Aumento del reclutamiento infantil
Un informe reciente de International Crisis Group alerta que el reclutamiento de menores de edad por parte de grupos armados y criminales en Colombia ha aumentado de manera alarmante, al punto que más de la mitad de los nuevos reclutas podrían ser niños y adolescentes. Esta tendencia refleja una transformación profunda en la dinámica del conflicto armado en el país y pone en riesgo a miles de jóvenes en zonas afectadas por la violencia.
Según el reporte, es probable que actualmente más de mil menores estén integrados en las filas de distintas organizaciones armadas ilegales, donde son utilizados en combate de alto riesgo y otras funciones peligrosas, en muchos casos sin entrenamiento y expuestos a violencia extrema. Esta presencia creciente de menores no solo demuestra la magnitud del fenómeno, sino también la instrumentalización de los niños para controlar territorios y enfrentar a sus rivales.
El documento subraya que todas las grandes estructuras armadas del país —incluidas las disidencias de las FARC, el Ejército de Liberación Nacional (ELN) y el Clan del Golfo— reclutan menores sin excepción, llegando en algunos grupos a que más de un tercio de sus combatientes sean menores de edad.
Además, el modo de captación ha cambiado con el paso del tiempo: mientras que en décadas anteriores predominaban los secuestros forzados, hoy se observa una estrategia basada en engaños y falsas promesas de dinero, estatus o protección, así como vínculos sentimentales, influencias que se aprovechan especialmente en zonas rurales y entre comunidades indígenas y afrodescendientes.

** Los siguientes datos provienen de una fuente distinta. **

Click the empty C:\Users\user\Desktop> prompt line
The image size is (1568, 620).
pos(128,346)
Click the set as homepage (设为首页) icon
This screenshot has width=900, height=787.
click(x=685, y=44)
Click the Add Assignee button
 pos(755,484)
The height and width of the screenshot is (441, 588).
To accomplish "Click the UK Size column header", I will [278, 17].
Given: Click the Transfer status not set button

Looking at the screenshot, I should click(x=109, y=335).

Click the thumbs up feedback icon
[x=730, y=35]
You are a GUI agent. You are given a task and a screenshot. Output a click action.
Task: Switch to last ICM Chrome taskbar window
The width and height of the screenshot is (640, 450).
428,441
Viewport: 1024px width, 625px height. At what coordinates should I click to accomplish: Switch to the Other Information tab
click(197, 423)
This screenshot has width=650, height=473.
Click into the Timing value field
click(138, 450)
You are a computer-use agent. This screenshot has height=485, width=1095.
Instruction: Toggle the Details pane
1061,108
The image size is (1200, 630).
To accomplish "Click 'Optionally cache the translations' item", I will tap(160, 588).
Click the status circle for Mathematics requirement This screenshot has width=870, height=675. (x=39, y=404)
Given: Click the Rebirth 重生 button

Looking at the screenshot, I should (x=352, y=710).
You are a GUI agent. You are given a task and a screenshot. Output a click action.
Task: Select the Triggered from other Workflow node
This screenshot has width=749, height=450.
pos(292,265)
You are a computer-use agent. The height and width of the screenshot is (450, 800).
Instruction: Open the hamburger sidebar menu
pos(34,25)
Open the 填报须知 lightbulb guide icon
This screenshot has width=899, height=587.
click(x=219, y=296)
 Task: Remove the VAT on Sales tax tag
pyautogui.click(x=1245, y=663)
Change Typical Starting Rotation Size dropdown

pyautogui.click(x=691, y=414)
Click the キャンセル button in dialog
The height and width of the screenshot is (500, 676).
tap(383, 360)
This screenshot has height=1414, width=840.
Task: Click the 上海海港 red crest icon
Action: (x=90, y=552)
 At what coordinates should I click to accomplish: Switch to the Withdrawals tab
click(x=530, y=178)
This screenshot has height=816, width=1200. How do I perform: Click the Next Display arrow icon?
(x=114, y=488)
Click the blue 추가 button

El informe vincula este fenómeno con la evolución del conflicto tras la firma del acuerdo de paz de 2016, ya que la salida de la antigua guerrilla dejó vacíos de poder en territorios estratégicos que otros actores han buscado ocupar, intensificando la competencia criminal. El reclutamiento infantil no solo expone a los menores a situaciones de violencia extrema, sino que también debilita la resistencia de las comunidades y dificulta que las familias denuncien por temor a represalias.